RNA and RNA-based molecular machines participate in a range of important biological processes. In addition to functioning as messenger molecules between transcription and translation, they play roles in splicing, protein synthesis, and gene regulation. To perform these functions, RNA molecules need to be folded into compact, thermodynamically stable conformations. RNA chaperones, a class of intrinsically unstructured proteins, facilitate the folding process without a well-defined, three-dimensional structure. In a recent Nature Communications article, Holmstrom et al. address how RNA chaperones perform this function in a natively disordered state.

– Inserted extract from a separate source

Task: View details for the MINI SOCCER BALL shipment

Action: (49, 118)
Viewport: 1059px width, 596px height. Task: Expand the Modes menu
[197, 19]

The authors use confocal single-molecule Förster resonance energy transfer (sm FRET) spectroscopy and molecular simulations to elucidate the mechanism of chaperone-assisted folding. Oligonucleotide hairpins labeled at the 5′ and 3′ ends with CF®660R (acceptor) and Cy®3b (donor) dyes were used to monitor stem-loop formation or ‘folding’ in the presence of the nucleocapsid domain (NCD) of the hepatitis C virus, an RNA chaperone. Their results show that NCD binds the hairpin with high affinity and acts as a flexible polycationic macromolecular counterion that accelerates nucleic acid folding by screening the repulsive negative charges along the phosphate backbone. While RNA chaperones employ a variety of mechanisms, the authors demonstrate that electrostatic charge screening serves as the primary factor underlying chaperone-assisted folding and propose its applicability to a wide range of nucleic acid targets in vivo.
Disordered RNA chaperones can enhance nucleic acid folding via local charge screening. Holmstrom ED, Liu Z, Nettels D, Best RB, Schuler B. Nat Commun. 2019;10(1):2453, doi: 10.1038/s41467-019-10356-0.